Text shown →
If you have programmed in C for any length of time, you already know that your C code gets compiled down to assembly, then to machine code for whatever platform you are building for. What you may not have realized is that this lets you experiment with assembly by writing and half-compiling C. If you can get the compiler to stop right after it has written the assembly code, you can get in and see how it thought C constructs should be represented at the lowest level. Luckily, GCC's -S
option does just that.
This is a very powerful learning tool if used properly. It can lead to a confusing mess if used improperly. Let's lay down some ground rules:
- Know your compiler
- Use simple (read: small) C programs only
- Avoid the standard C library
- Know your operating systems ABI
Know Your Compiler
GCC doesn't like you. Sure, it will compile your programs for you, and it rarely complains unless you do it wrong, but first and foremost, GCC is not out to please you; the job of the compiler is to produce machine code, not human-readable assembly. Its second priority is to produce the fastest, most efficient and most secure machine code possible.
Unfortunately, fast, efficient and secure code is not always the most comprehensible. Luckily for GCC, no human ever reads the code it generates. GCC can get away with all kinds of crazy optimizations because 99.9% of the world cares how well the resulting binary runs, not how clean its machine code is.
To illustrate this, let's write the same program, once in C, which we will compile down to assembly, and once in Intel assembly.
First, the assembly version:
$ cat simple-asm.s
.text
main:
ret
$ gcc simple-asm.s -o simple-asm
Here is the C version:
$ cat simple-c.c
int main(int argc, char **argv, char *env)
{
return 0;
}
$ gcc simple-c.c -o simple-c
Run both of these programs and verify that they do, well, nothing. The $?
shell variable should also be 0
after each binary runs.
Now it's time for some real fun. Let's see how GCC thinks we should write our assembly code to properly implement the C code from simple-c.c
.
$ gcc -S simple-c.c -o simple-c.s
The simple-c.s
file will contain the generated assembly we are looking for. Here's what I got:
$ cat simple-c.s
.file "simple-c.c"
.text
.globl main
.type main, @function
main:
.LFB0:
.cfi_startproc
pushq %rbp
.cfi_def_cfa_offset 16
.cfi_offset 6, -16
movq %rsp, %rbp
.cfi_def_cfa_register 6
movl %edi, -4(%rbp)
movq %rsi, -16(%rbp)
movq %rdx, -24(%rbp)

Available data →
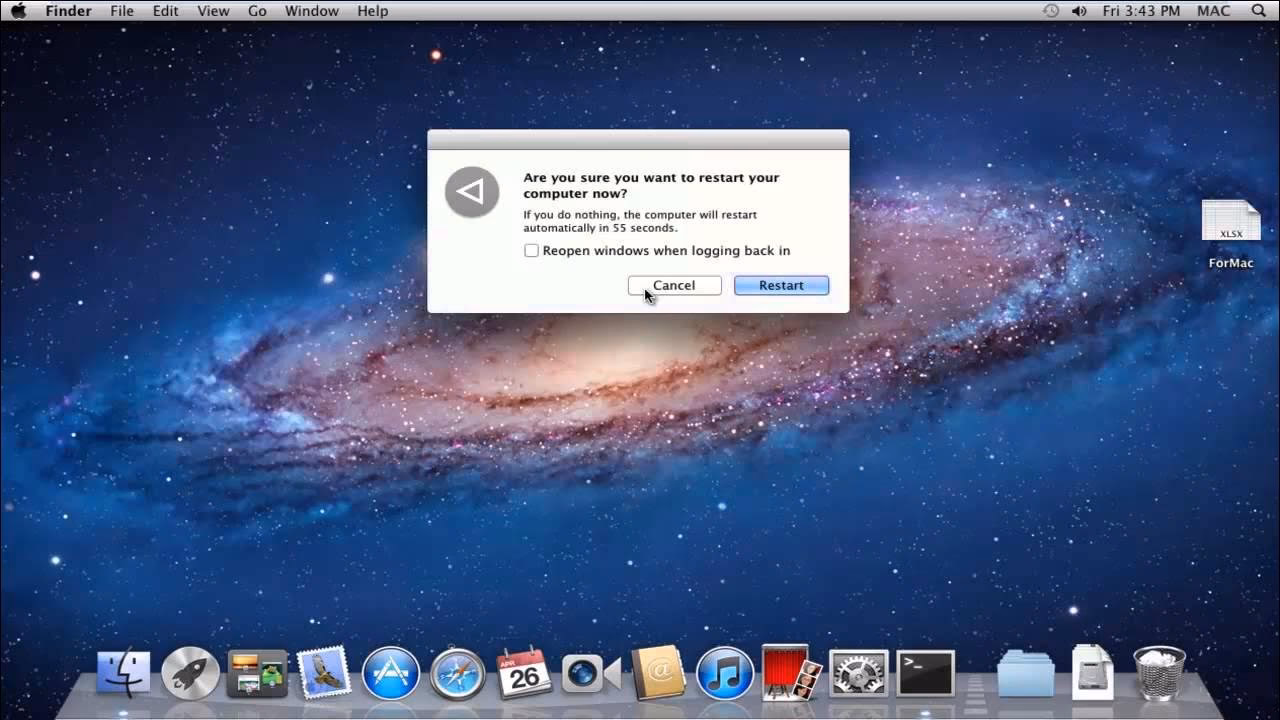Screen dimensions: 1280x720
Task: Open Safari from the Dock
Action: [x=457, y=673]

Work to complete →
- 1) Retype the GCC assembly walkthrough from "First, the assembly" to "char **argv, char *env)".
- 2) In the GCC assembly walkthrough, which GCC option stops the compiler right after it writes the assembly code?

Expected answers →
- 1)
First, the assembly version:
$ cat simple-asm.s
.text
main:
ret
$ gcc simple-asm.s -o simple-asm
Here is the C version:
$ cat simple-c.c
int main(int argc, char **argv, char *env)

- 2) The -S option.